--- Trecho de origem ---

Liberdades de papel: algo sobre controle institucional, pressões e censura – Por Guilherme Moreira Pires

26/04/2016

"As significações ideológicas, buscando a uniformidade significativa a qualquer preço, consagram-se como formas totalitárias de expressão."  (WARAT, Luis Alberto, p. 123, 2004)

Recentes episódios como a nota técnica sobre grampos, censurada pela OAB/ES (caso destacado nas mídias Empório do Direito, ConJur e Justificando, dentre outras.) energizou no país discussões já em curso sobre controle institucional, pressões e censura; coesão forjada e sem coerência. Muito se escreveu, inclusive, acerca das últimas movimentações da OAB.

Sobre a edificação e instrumentalização do legítimo porte da palavra, do manto de verdades construído discursivamente, costurado pelo fascínio da palavra institucional e do poder, deparamo-nos com ataques, controles e capturas na tentativa de instituir e assegurar a manutenção de uma pretensa coesão institucional, fabricada, obediente à mecânicas e operacionalidades dilaceradoras de fissuras, resistências e dissidências.

Movimentações que fazem de inimigas posturas contra-hegemônicas, que até são válidas (dizem), desde que não incomodem a unidade, que não interfiram imageticamente inclusive nos efeitos pretendidos na produção institucional, desde da subjetividade à da ordem interna, também da aparência; na concretude, atolados na ordem institucional da Ordem, também do brutalizante verbo "ordenar", este, colonizador de mundos e imaginários gosmificados,  sedimentados, naturalizados e incorporados, coroadores e representantes de culturas repressivas.

Podemos nos movimentar sonhando que ostentamos muitas liberdades, mas facilmente essas "liberdades" são trituradas quando incomodam suficientemente os amigos do poder.  Liberdades de papel.

Diante do incômodo, ocorrem absurdos, como os perpetrados contra Kenarik Boujikian, ao expedir alvarás de soltura para réus que estavam presos preventivamente por mais tempo do que a pena fixada em sentença (novamente: liberdades de papel), sendo pressionada por supostamente ter descumprido um tal "princípio da colegialidade"; após o choque da onda, mais do mesmo: violações variadas são inventadas, e violadores colocam-se como afrontados, reforçando que são institucionalmente íntegros e leais "ao Direito".

--- Dados de origem ---

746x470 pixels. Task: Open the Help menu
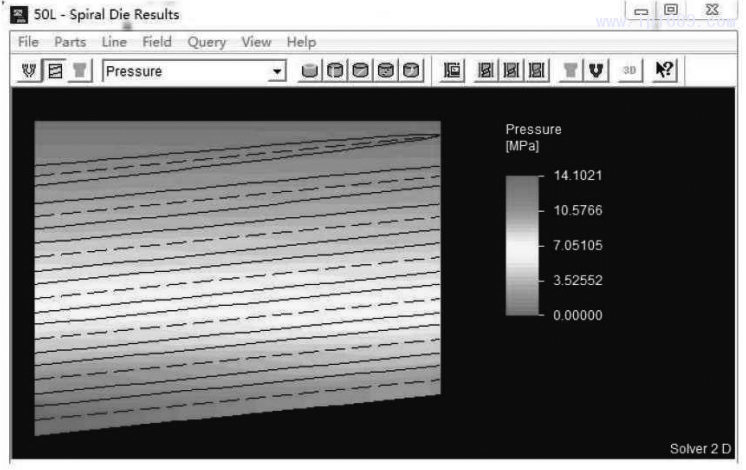pos(301,42)
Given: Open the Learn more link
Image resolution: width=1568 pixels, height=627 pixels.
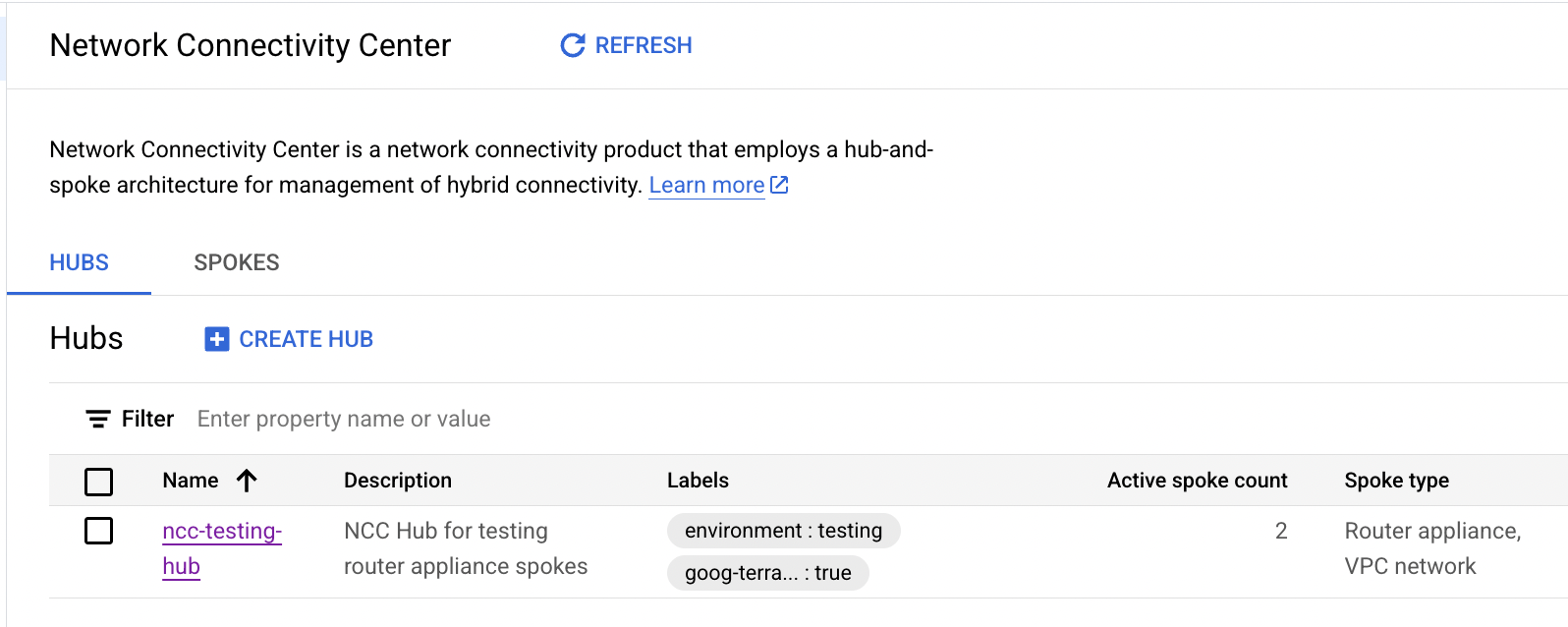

---

- A fazer
Dê continuidade ao trecho sobre controle institucional, pressões e censura a partir do ponto em que ele termina. Não é preciso usar o material.

- Resposta
Maquiagem barata, obediente ao exercício de um poder castrador, emburrecedor, cristalizado nas armas institucionais ("funcionais") que muitos passaram a adorar; os lindes vão esmorecendo, desaparecendo, e em determinado momento de fato os novos burocratas sentem que se já tornaram parte do arsenal de armas, cuja proteção e autopreservação passa a ser encarada como a própria proteção.

Cessa de importar mais o "fazer história" (numa acepção libertária), que cede espaço àquele objetivo há muito conhecido pelos anarquistas: o de evitar que o arsenal de armas enferruje, tão ratificado por toda sorte de burocratas e carreiristas energizadores das culturas repressivas (com a ludibriosa insígnia de dissidentes, para melhor legitimar cada controle, captura e sequestro).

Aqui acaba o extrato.